Clean Water Priorities Passed:
HB0429/SB0599: After a few years of effort, we finally passed legislation creating an On-Farm Organics Diversion and Recycling Grant program! This bill, sponsored by Delegate Boyce and Senator Hester, builds on Maryland’s existing efforts to divert food waste from the trash by funding infrastructure and programs for on-farm composting, compost use, wasted food prevention, and food rescue. The legislature included an annual $250,000 appropriation to fund these programs in 2028 once established.
Clean Water Priorities Not Passing This Year:
HB0146/SB0165, Septic System Inspections: Delegate Guyton and Senator Brooks's bill would have required a septic system inspection when a home is sold, or at least every three years when a rental home gets a new tenant. Inspections are an effective tool to catch these failing septic systems earlier, protecting human health and the environment from untreated waste. Unfortunately, the legislation stumbled in the Senate this year. We will be back next year continuing to work on this common-sense step to proactively catch failing septic systems.
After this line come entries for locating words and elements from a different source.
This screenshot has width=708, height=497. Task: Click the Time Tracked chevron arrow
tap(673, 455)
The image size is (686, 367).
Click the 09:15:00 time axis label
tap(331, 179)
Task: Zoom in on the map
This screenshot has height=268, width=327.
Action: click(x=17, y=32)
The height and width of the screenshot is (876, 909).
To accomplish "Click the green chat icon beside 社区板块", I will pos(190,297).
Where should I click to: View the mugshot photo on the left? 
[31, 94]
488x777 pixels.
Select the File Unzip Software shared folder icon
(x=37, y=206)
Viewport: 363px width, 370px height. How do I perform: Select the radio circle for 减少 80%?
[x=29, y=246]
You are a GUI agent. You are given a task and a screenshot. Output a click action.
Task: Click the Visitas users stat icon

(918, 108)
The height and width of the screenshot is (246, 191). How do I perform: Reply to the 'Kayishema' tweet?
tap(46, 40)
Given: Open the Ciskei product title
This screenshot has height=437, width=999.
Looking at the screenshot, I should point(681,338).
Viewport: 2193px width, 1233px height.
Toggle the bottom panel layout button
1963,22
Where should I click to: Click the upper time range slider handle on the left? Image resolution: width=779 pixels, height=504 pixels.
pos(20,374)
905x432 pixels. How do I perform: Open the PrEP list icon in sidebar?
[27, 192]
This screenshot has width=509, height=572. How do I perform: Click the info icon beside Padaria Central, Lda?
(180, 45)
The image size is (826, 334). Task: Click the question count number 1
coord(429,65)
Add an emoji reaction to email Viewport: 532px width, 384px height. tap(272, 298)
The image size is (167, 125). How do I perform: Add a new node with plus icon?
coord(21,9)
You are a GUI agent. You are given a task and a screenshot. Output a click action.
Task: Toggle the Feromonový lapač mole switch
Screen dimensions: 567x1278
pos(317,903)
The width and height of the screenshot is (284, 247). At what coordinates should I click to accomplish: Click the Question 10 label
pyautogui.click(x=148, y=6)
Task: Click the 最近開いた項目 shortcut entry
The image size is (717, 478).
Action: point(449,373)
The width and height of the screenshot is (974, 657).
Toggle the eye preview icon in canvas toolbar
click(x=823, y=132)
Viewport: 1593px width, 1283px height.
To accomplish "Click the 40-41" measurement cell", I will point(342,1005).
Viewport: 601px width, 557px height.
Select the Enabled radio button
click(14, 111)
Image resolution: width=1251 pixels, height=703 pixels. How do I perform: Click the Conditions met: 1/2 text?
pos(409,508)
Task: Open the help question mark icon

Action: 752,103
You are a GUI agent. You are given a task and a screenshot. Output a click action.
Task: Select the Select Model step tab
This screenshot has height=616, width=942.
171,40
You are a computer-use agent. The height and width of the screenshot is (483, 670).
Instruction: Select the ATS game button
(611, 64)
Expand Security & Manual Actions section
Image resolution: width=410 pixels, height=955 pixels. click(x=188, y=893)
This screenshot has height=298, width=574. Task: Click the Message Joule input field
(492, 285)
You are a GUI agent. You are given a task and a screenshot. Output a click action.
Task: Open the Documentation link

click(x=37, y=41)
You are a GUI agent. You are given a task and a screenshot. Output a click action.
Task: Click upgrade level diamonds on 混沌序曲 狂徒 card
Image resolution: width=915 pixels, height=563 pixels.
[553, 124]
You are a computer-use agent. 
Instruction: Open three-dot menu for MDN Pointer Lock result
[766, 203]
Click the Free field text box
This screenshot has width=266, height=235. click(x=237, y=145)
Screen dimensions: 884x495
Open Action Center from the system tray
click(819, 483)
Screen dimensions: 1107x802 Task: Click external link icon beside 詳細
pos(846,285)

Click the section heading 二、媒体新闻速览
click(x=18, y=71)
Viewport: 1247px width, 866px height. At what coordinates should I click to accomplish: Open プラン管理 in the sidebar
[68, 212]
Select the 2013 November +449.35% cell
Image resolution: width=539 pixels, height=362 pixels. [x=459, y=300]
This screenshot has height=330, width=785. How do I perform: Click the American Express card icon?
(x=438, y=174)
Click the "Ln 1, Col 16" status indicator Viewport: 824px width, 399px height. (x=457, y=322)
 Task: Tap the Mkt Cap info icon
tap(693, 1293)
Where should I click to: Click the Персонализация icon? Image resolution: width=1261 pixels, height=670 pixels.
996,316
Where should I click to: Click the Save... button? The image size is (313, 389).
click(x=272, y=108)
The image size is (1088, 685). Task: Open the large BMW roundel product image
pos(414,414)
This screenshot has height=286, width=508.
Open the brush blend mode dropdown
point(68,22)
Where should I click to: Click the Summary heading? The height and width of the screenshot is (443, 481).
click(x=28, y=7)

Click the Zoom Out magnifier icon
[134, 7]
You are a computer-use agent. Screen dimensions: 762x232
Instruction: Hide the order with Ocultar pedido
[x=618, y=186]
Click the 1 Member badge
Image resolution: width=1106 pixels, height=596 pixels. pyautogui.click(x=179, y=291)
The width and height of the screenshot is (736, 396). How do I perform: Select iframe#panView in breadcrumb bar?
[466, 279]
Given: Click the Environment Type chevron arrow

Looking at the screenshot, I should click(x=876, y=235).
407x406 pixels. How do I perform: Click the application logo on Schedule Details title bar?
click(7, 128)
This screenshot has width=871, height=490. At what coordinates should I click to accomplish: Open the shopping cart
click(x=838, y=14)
HB1268/SB0781 & HB1287/SB0780, CHERISH Our Communities Act: This landmark environmental justice legislation developed by the Mid-Atlantic Justice Coalition’s Maryland table would have adopted best practices from New Jersey, Minnesota, and New York to Maryland to protect disproportionately polluted communities from the cumulative impacts of pollution.
Unfortunately polluting industries succeeded in blocking the passage of a meaningful foundation for progress on environmental justice this year, despite support from the Maryland Community Coalition for the Environment, the Maryland Legislative Black Caucus, the Maryland Legislative Latino Caucus, the Maryland State Council on Cancer Control, the Maryland Commission on Environmental Justice and Sustainable Communities, the League of Women Voters, the Maryland Children’s Environmental Health and Protection Advisory Council, and many more. Read more in Maryland Matters.
SB0342/HB0331, The Bottle Bill: Every year in Maryland, over 5.5 billion beverage containers are sold, yet only one in four is recycled. That means more than 4 billion bottles and cans are tossed every year, piling up in landfills, spewing toxins in incinerators, or polluting our rivers and streams to threaten wildlife and contaminate drinking water. The Bottle Bill would have dramatically increased recycling rates and decrease litter and pollution, but did not make enough progress by Crossover to move forward.
HB0796, Banning Chemical Recycling: “Chemical recycling” is a category of processes that use incineration and other industrial methods to convert plastic materials into low-grade fossil fuels or chemicals. They are inefficient and will create new public health and environmental problems due to the staggering volume of solid, liquid and airborne waste produced. Rather than waste money on false solutions to the plastic crisis, Maryland should focus on strategies that reduce the amount of plastic produced and consumed in the first place; but this legislation to ban these polluting technologies in Maryland did not advance this year.
Thank you for everything you did this year contacting your legislators and supporting our work. We hope you’ll keep standing with us as we keep pushing for change.